Acoustic Shock to the System?
The Court of Appeal has handed down judgment in Goldscheider v Royal Opera House  EWCA Civ 711.
The ROH appealed against a decision that it was liable for breach of statutory duty and for causing injury to a viola player. The claimant, Mr Goldscheider, sat directly in front of the trumpet section of the orchestra for rehearsals. He alleged that he had suffered "Acoustic Shock" as a consequence of his exposure to noise, with symptoms developing following a rehearsal on 1 September 2012.
The trial judge found that:
- The ROH were in breach of Regulation 6 of the Control of Noise at Work Regulations 2005 as they had not taken all reasonably practicable steps to reduce the risk of noise at rehearsal on the afternoon of 1 September 2012.
- The ROH were in breach of Regulation 7 of the 2005 Regulations as they had not enforced mandatory wearing of hearing protection by the orchestra.
- Causation was clear given the evidence of two musicians that they suffered significant hearing issues and symptoms immediately following the exposure to excessive noise.
The ROH appealed the decision.
The Court of Appeal (CoA) disagreed with the trial judge's interpretation of Regulation 7. The CoA noted the requirement for mandatory hearing protection was where "reasonably practicable", which was not the same as "physically practicable", and accepted that it was not reasonably practicable for players in the orchestra to wear hearing protection at all times.
However they otherwise upheld the trial judge's decision.
As with all employers the ROH were under a duty to eliminate or reduce exposure to noise to as low a level as is reasonably practicable and, if there is likely exposure, to implement organisational or technical measures appropriate to the activity.
Ultimately, the damning evidence for the ROH was that noise surveys taken following the claimant's complaint led to a rearrangement of the orchestra's seating positions. This significantly reduced the likely exposure to acceptable levels. The CoA found that "Alterations made by defendants after a workplace accident do not necessarily demonstrate liability, but they do make it very difficult for the defendant to prove that all reasonably practicable steps had already been taken".
The reversal of the trial judge's decision is important. Musicians need to be able to hear both themselves and their colleagues. The constant use of hearing protection was simply not practicable. It would also be near impossible to police such enforcement during performance. This reversal should provide some comfort to other entertainment sector employers. It will help preserve artistic integrity and prevent the need to patrol orchestra members to ensure hearing protection is constantly worn.

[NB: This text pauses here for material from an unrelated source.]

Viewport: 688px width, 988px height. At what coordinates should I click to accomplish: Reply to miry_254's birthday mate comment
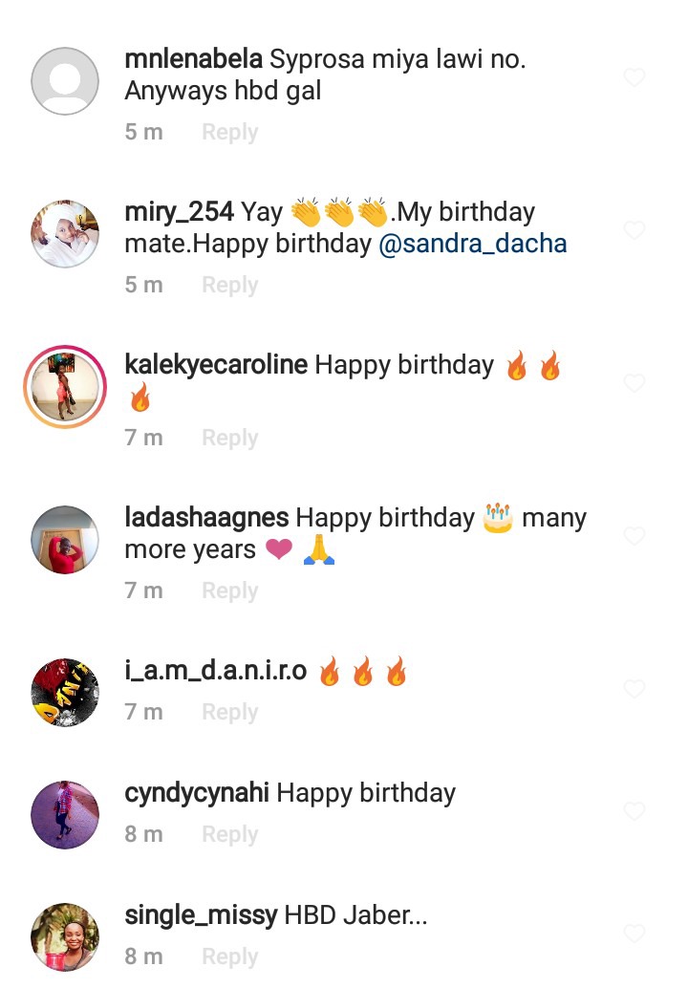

Acoustic shock is a relatively new diagnosis. The medical experts had disputed whether it was indeed a condition or whether the claimant had suffered various other conditions such as Meniere's disease. The trial judge had preferred the claimant's medical evidence and concluded that the claimant had suffered acoustic shock.
The CoA found no reason to interfere with the trial judge's decision. The temporal association between the breach and the commencement of symptoms made the diagnosis of acoustic shock far more likely than a coincidental occurrence of Meniere's disease. This was neatly summarised by McCombe LJ and Bean LJ: "it is not the label that matters but the connection of the symptoms with breach of the regulations".
What does this mean?
It is tempting to jump to the conclusion that this decision will have significant consequences for music and entertainment industries. However the narrowing of the decision by the appeal judge and the peculiar facts of this case should be capable of distinction in many claims. Whilst this may not be a particularly significant judgment, the CoA clearly intended to restrict the effect of the decision and avoid widespread concern in the entertainment sector:
"[The Appellants] speak of curtailing not only the ROH but 'all music making in the UK'… I simply do not accept that cataclysmic scenario represents a proper understanding of the consequences of this decision". [Sir Brian Leveson P]
That said, the following implications for employers and their insurers should be noted:
- There is a clear obligation on orchestras and other similar establishments to comply with the 2005 Regulations. Employers need to ensure appropriate risk assessments are undertaken and that reasonable steps are taken to ensure employees are protected, as with any business.
- The ROH is an unusual venue as the orchestra is seated in a pit partially overhung by the stage. There was little room for spreading out players without transferring risk from one part of the orchestra to another. Other venues with more space should be at less risk of falling foul of Regulation 6.
- Enforcement of the use of hearing protection is required only where it is reasonably practicable. Players should be able to remove their hearing protection when necessary, for example to await cues or to properly play their instruments. Employers should ensure musicians are appropriately trained in the use of hearing protection and the risks of noise
- Perhaps the biggest potential consequence is a more practical one. This case has highlighted the entertainment sector as an untapped source of noise injury claims. Whilst acoustic shock cases will likely be few and far between, the obligations apply equally to long term injury risks like noise induced hearing loss. It's entirely possible that this decision will lead to claimant firms looking to mine these potential claimants. The 2005 Regulations applied to the entertainment sector from 2008 and sufficient time has now passed for exposed employees to have accrued long tail noise related injuries that can be attributed to an employer breach.